(EXERCISE INSTRUCTIONS)
Send back the records in full, character for character.

(Stored data)

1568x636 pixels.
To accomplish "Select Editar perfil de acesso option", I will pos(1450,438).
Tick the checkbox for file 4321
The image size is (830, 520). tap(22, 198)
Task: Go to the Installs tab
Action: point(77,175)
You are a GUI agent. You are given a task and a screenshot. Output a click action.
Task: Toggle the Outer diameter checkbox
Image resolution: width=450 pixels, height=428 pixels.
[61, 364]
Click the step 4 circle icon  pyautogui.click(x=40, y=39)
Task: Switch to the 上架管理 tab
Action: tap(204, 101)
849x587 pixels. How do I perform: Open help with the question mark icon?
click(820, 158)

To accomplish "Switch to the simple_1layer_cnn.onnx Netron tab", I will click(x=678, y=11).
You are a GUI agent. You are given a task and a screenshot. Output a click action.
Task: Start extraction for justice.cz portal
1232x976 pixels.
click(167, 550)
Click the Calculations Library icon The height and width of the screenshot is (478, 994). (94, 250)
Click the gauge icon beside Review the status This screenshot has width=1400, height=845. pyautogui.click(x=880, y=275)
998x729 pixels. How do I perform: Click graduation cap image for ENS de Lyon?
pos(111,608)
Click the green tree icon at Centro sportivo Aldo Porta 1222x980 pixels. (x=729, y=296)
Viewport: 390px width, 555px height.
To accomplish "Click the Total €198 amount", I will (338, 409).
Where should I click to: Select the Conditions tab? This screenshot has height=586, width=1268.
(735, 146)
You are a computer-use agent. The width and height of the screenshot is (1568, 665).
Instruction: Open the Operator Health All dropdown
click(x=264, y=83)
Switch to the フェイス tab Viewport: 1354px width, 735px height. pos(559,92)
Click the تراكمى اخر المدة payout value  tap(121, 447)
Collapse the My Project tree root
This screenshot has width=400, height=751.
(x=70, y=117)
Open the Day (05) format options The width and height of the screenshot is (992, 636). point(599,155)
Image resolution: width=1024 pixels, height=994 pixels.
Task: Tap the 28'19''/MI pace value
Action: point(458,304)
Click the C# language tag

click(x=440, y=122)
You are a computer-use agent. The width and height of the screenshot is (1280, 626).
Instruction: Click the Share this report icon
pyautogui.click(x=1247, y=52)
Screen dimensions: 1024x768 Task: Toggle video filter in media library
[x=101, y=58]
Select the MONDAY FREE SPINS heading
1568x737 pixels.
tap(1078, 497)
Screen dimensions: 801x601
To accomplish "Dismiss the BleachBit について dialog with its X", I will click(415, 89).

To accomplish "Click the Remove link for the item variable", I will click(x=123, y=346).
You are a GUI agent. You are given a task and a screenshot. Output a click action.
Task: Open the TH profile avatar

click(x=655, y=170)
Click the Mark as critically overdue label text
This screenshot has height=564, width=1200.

(ANSWER SECTION)
1568x636 pixels.
To accomplish "Select Editar perfil de acesso option", I will pos(1450,438).
Tick the checkbox for file 4321
The image size is (830, 520). tap(22, 198)
Task: Go to the Installs tab
Action: point(77,175)
You are a GUI agent. You are given a task and a screenshot. Output a click action.
Task: Toggle the Outer diameter checkbox
Image resolution: width=450 pixels, height=428 pixels.
[61, 364]
Click the step 4 circle icon  pyautogui.click(x=40, y=39)
Task: Switch to the 上架管理 tab
Action: tap(204, 101)
849x587 pixels. How do I perform: Open help with the question mark icon?
click(820, 158)

To accomplish "Switch to the simple_1layer_cnn.onnx Netron tab", I will click(x=678, y=11).
You are a GUI agent. You are given a task and a screenshot. Output a click action.
Task: Start extraction for justice.cz portal
1232x976 pixels.
click(167, 550)
Click the Calculations Library icon The height and width of the screenshot is (478, 994). (94, 250)
Click the gauge icon beside Review the status This screenshot has width=1400, height=845. pyautogui.click(x=880, y=275)
998x729 pixels. How do I perform: Click graduation cap image for ENS de Lyon?
pos(111,608)
Click the green tree icon at Centro sportivo Aldo Porta 1222x980 pixels. (x=729, y=296)
Viewport: 390px width, 555px height.
To accomplish "Click the Total €198 amount", I will (338, 409).
Where should I click to: Select the Conditions tab? This screenshot has height=586, width=1268.
(735, 146)
You are a computer-use agent. The width and height of the screenshot is (1568, 665).
Instruction: Open the Operator Health All dropdown
click(x=264, y=83)
Switch to the フェイス tab Viewport: 1354px width, 735px height. pos(559,92)
Click the تراكمى اخر المدة payout value  tap(121, 447)
Collapse the My Project tree root
This screenshot has width=400, height=751.
(x=70, y=117)
Open the Day (05) format options The width and height of the screenshot is (992, 636). point(599,155)
Image resolution: width=1024 pixels, height=994 pixels.
Task: Tap the 28'19''/MI pace value
Action: point(458,304)
Click the C# language tag

click(x=440, y=122)
You are a computer-use agent. The width and height of the screenshot is (1280, 626).
Instruction: Click the Share this report icon
pyautogui.click(x=1247, y=52)
Screen dimensions: 1024x768 Task: Toggle video filter in media library
[x=101, y=58]
Select the MONDAY FREE SPINS heading
1568x737 pixels.
tap(1078, 497)
Screen dimensions: 801x601
To accomplish "Dismiss the BleachBit について dialog with its X", I will click(415, 89).

To accomplish "Click the Remove link for the item variable", I will click(x=123, y=346).
You are a GUI agent. You are given a task and a screenshot. Output a click action.
Task: Open the TH profile avatar

click(x=655, y=170)
Click the Mark as critically overdue label text
This screenshot has height=564, width=1200.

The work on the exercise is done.